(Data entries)

⟨

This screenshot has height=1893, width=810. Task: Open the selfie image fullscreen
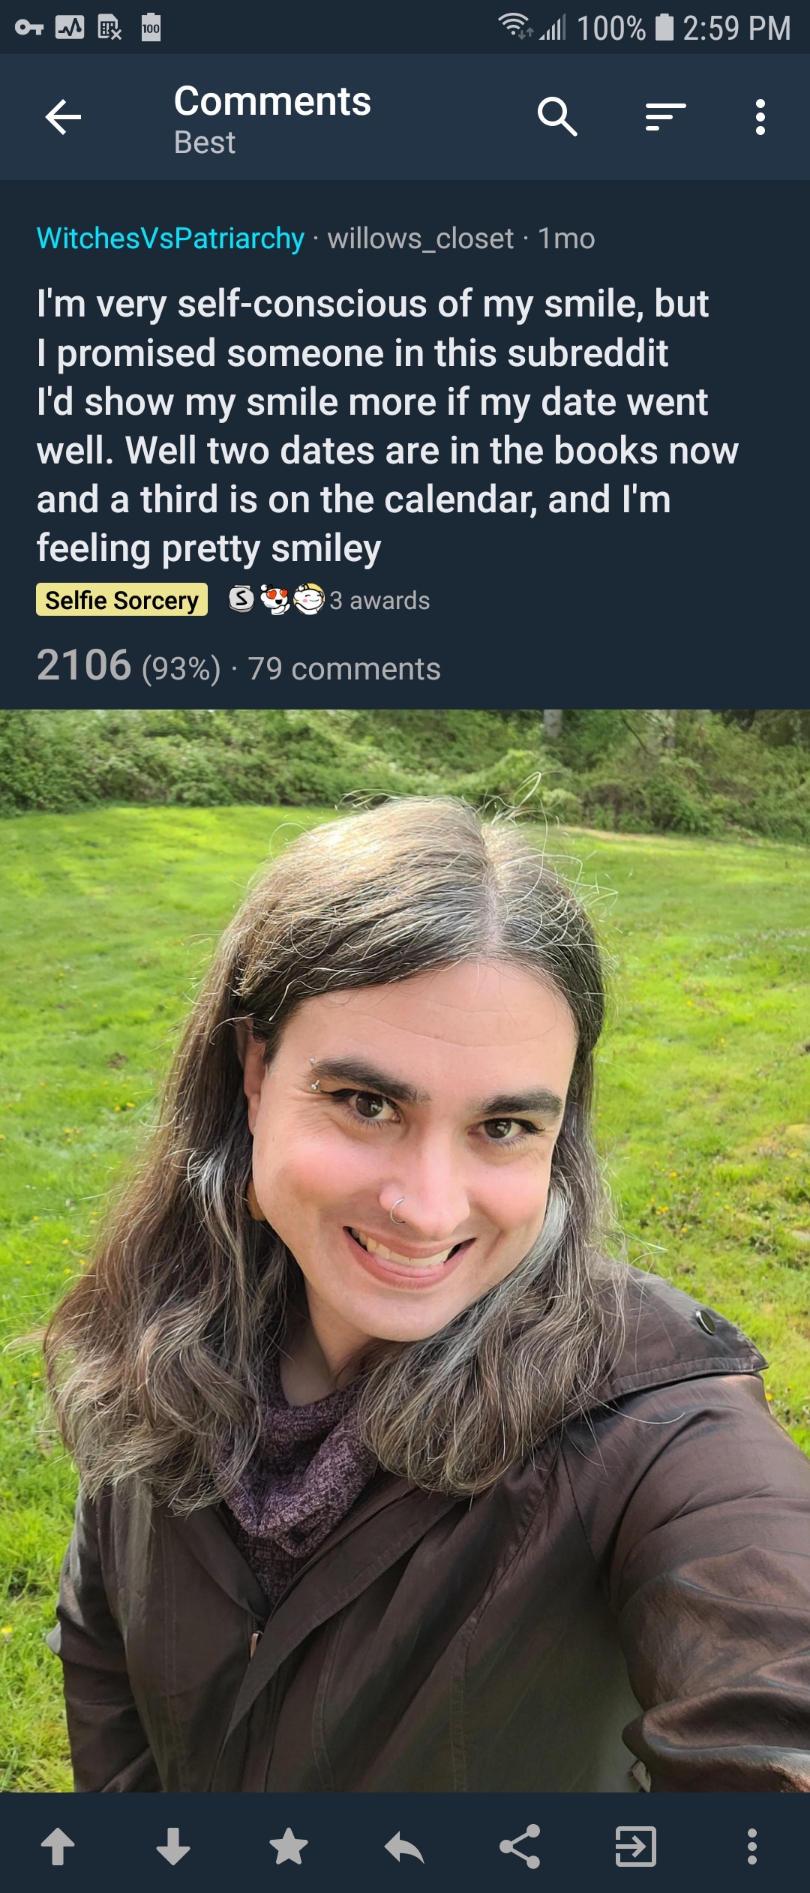click(x=405, y=1250)
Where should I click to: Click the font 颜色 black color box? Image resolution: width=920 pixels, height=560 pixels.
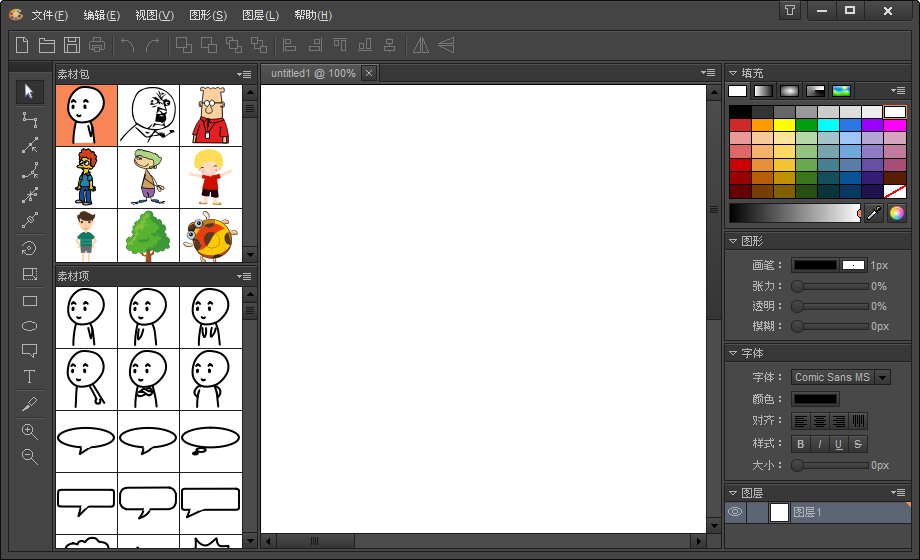pos(815,399)
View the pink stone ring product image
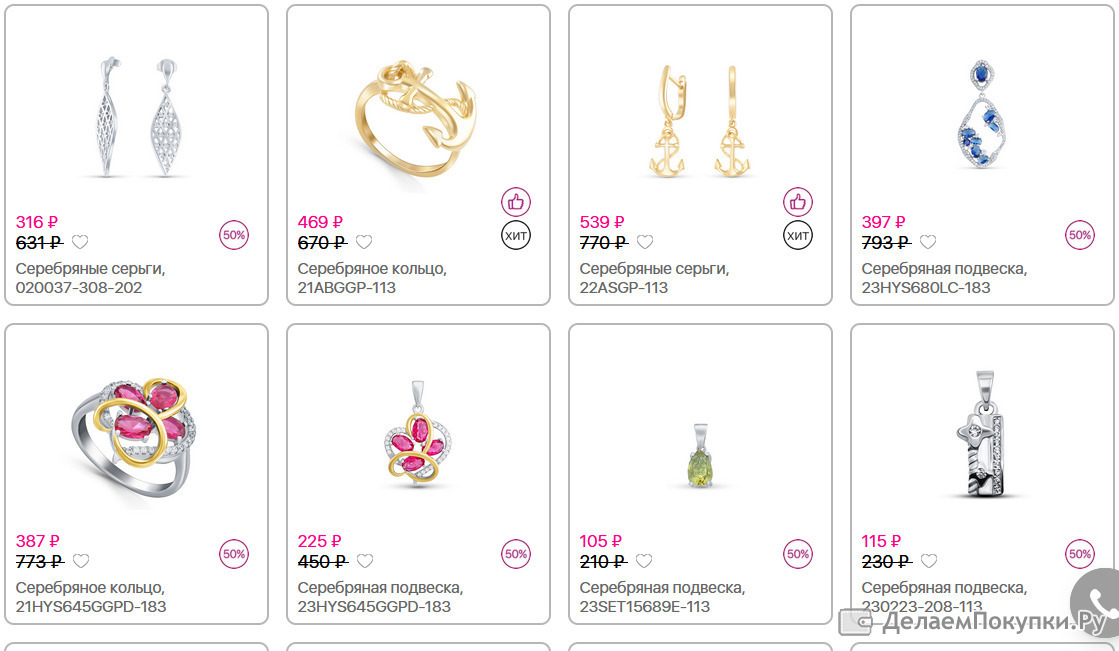This screenshot has width=1119, height=651. tap(133, 437)
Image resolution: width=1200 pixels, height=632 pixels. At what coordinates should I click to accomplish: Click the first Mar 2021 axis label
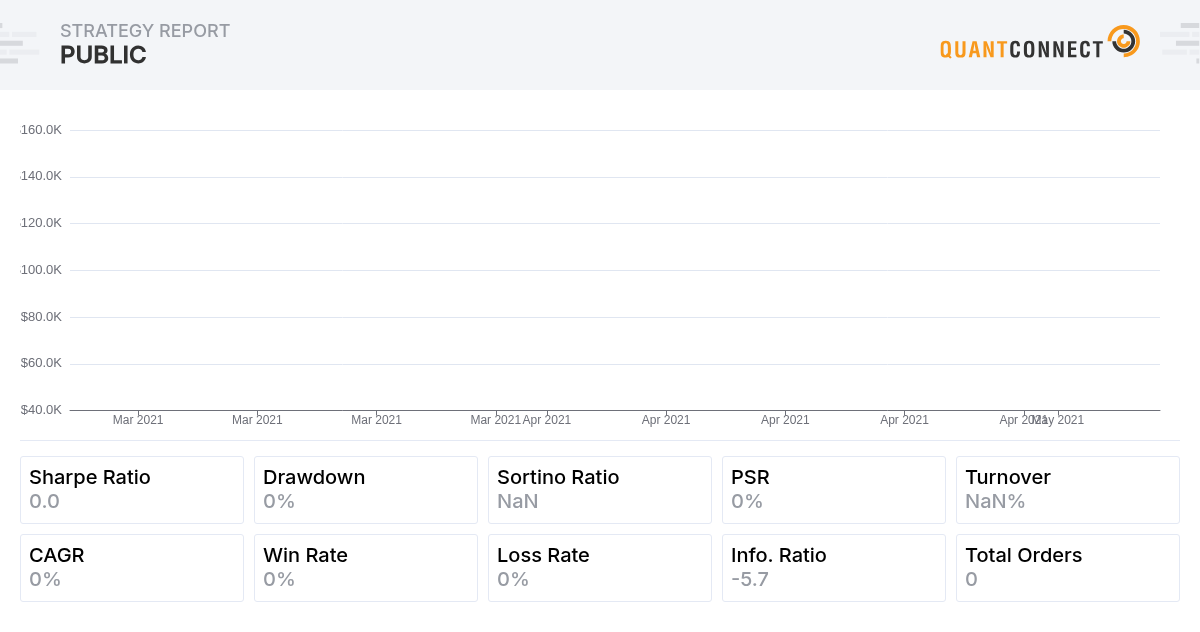pyautogui.click(x=138, y=420)
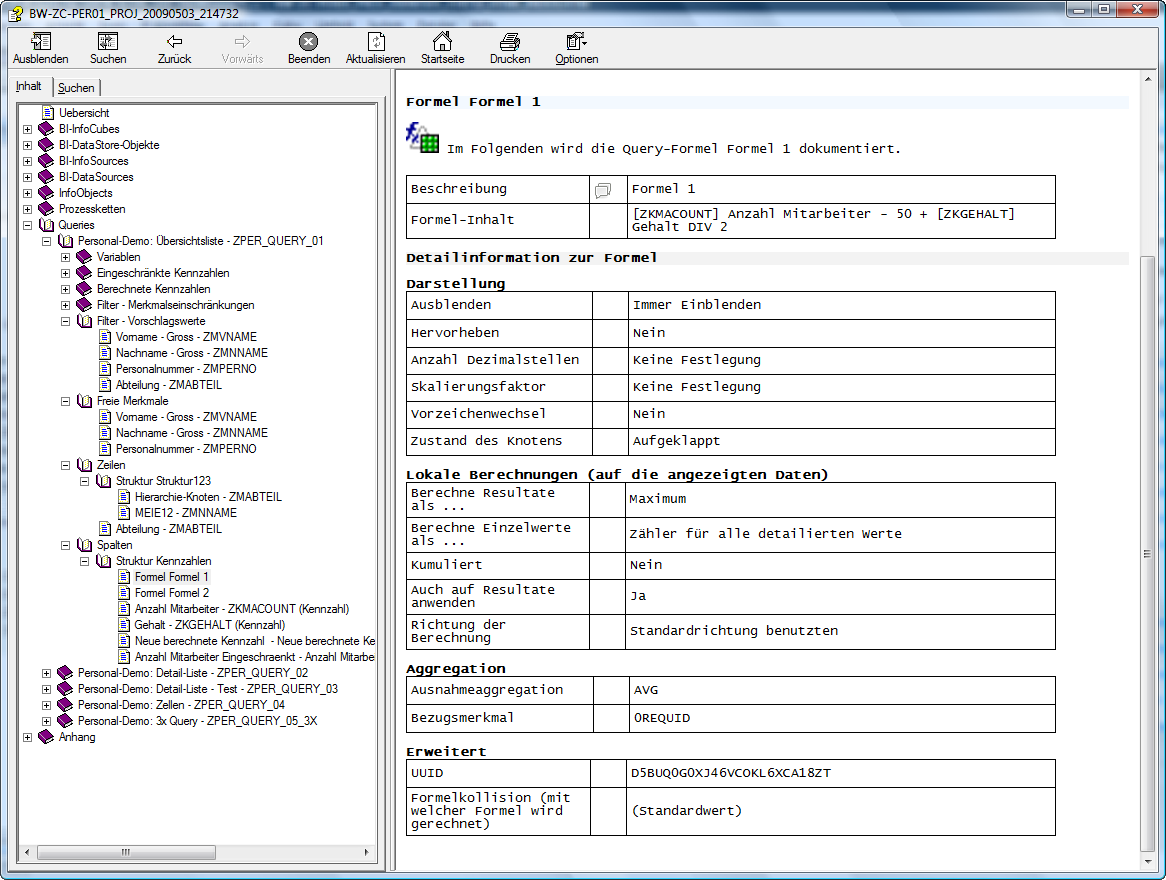This screenshot has width=1166, height=880.
Task: Open the Optionen toolbar menu
Action: click(x=577, y=42)
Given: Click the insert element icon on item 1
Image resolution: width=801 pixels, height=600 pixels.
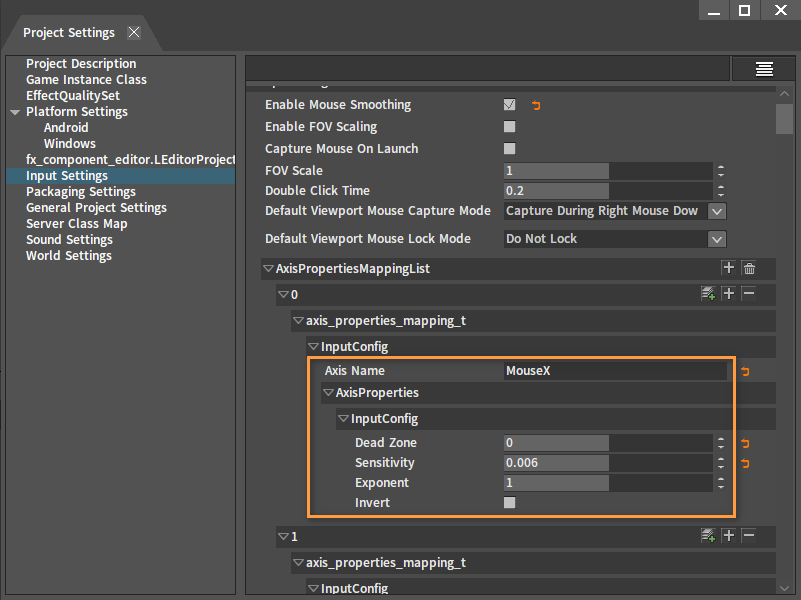Looking at the screenshot, I should click(x=708, y=536).
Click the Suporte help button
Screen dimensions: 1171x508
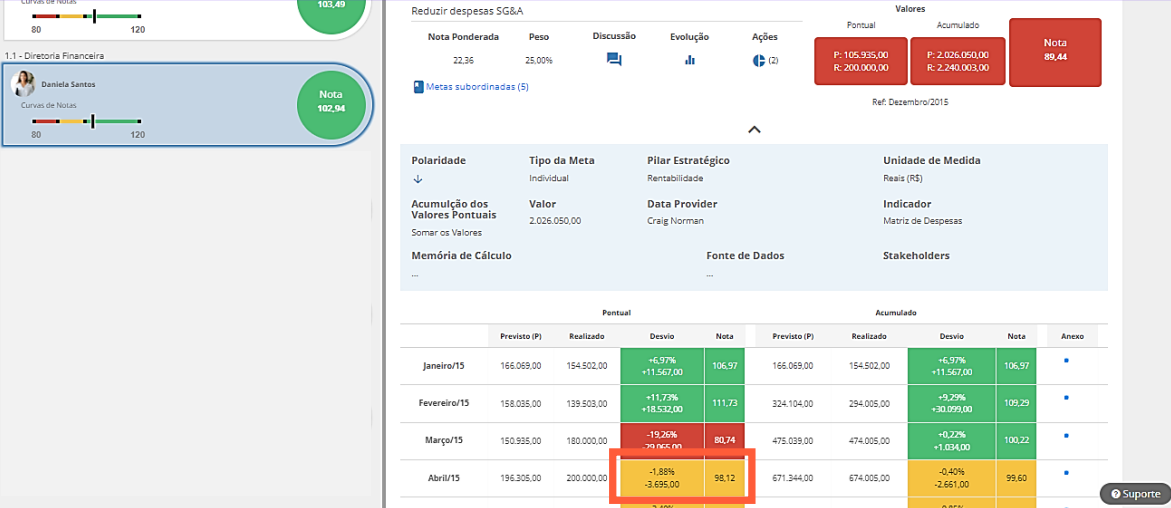[1134, 494]
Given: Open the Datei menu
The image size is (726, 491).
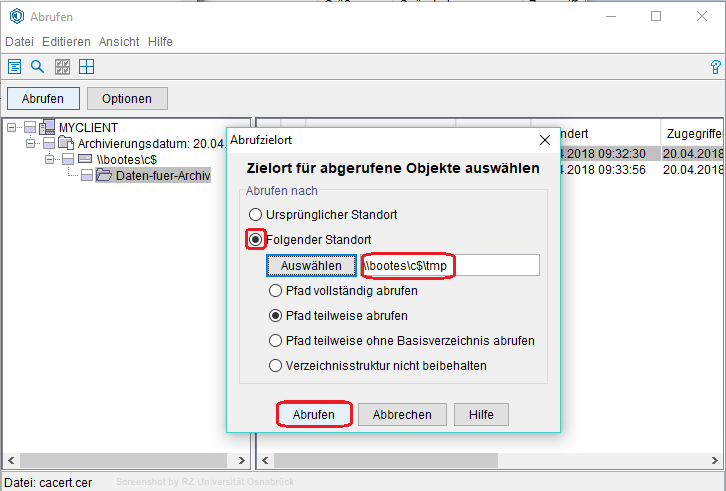Looking at the screenshot, I should pyautogui.click(x=20, y=42).
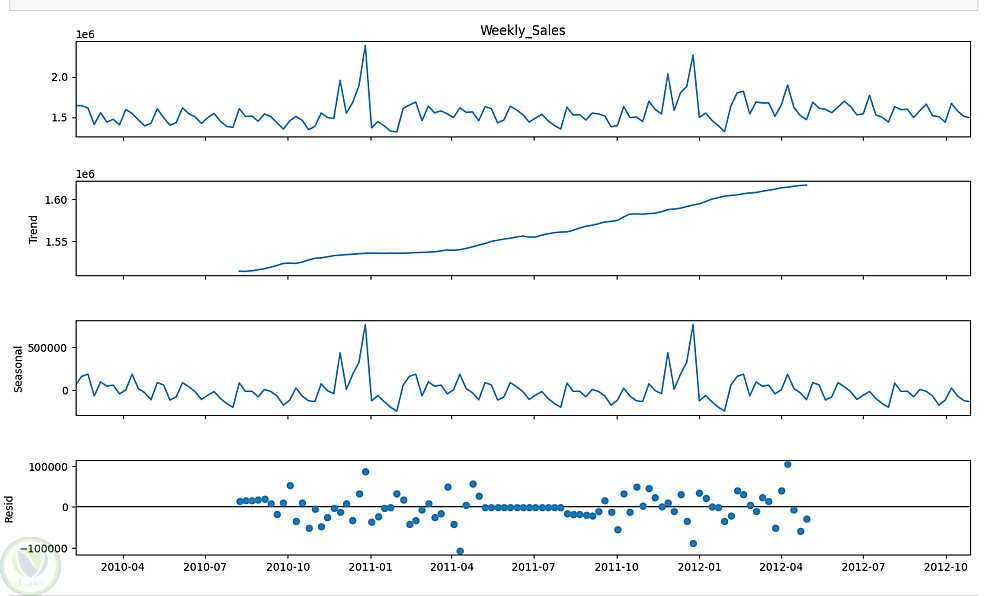Image resolution: width=1000 pixels, height=596 pixels.
Task: Click the 500000 tick on Seasonal axis
Action: [48, 348]
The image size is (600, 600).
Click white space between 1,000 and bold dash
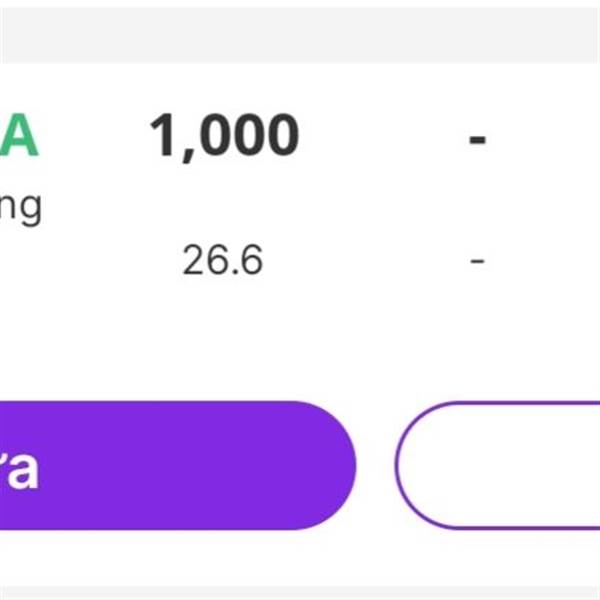pos(385,138)
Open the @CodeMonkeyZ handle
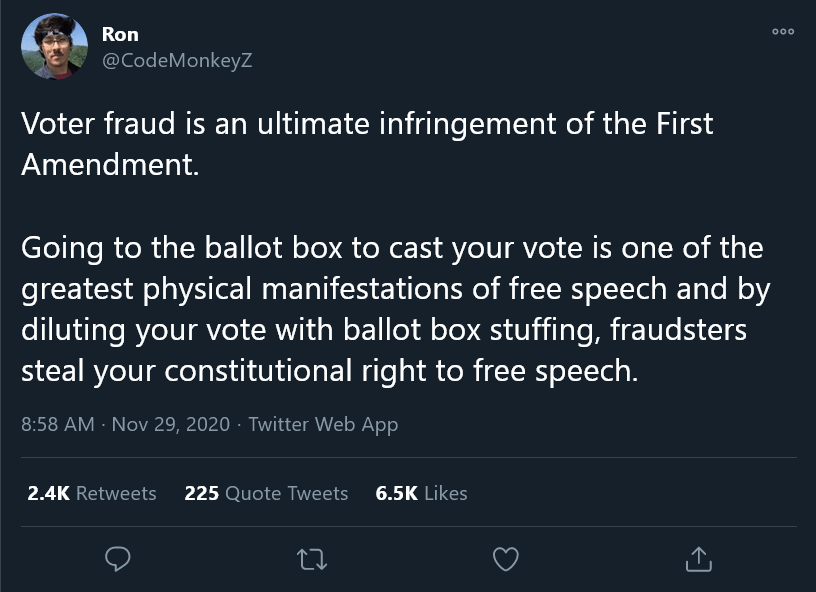This screenshot has height=592, width=816. pyautogui.click(x=177, y=60)
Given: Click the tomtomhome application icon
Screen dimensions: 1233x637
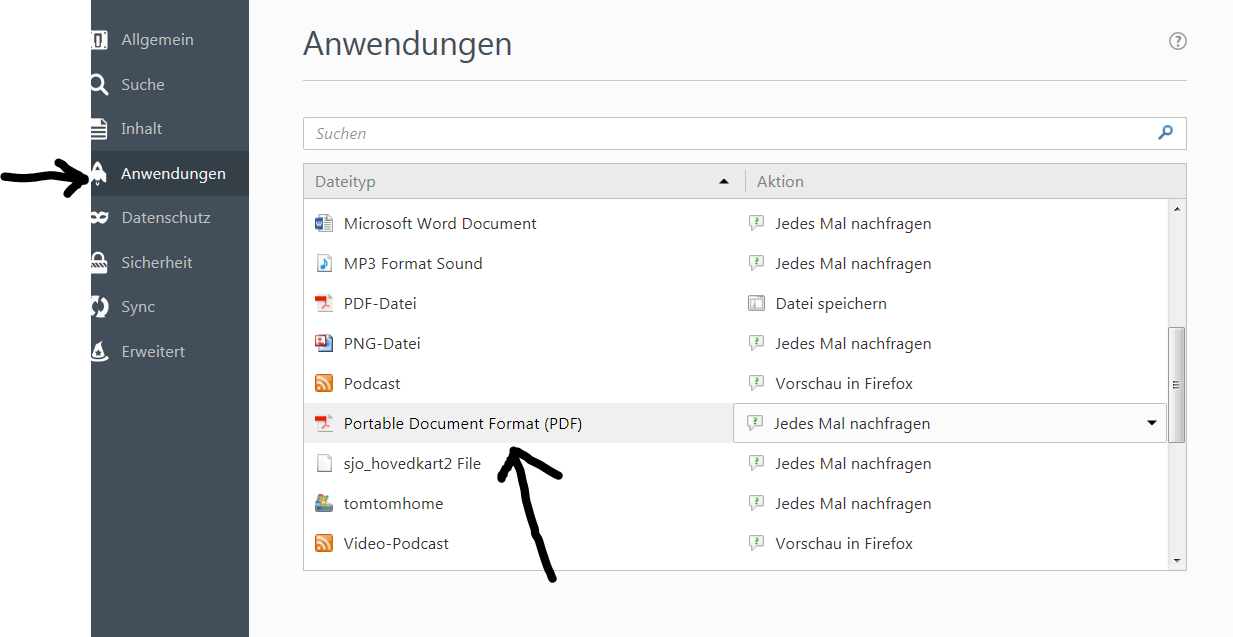Looking at the screenshot, I should [x=323, y=503].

⟩

Exercise brief. Search the data for the string "Given" and copy out every line where it is found.

Solution for this task.
Given: Click the insert element icon on item 1
Given: Open the Datei menu
Given: Click the tomtomhome application icon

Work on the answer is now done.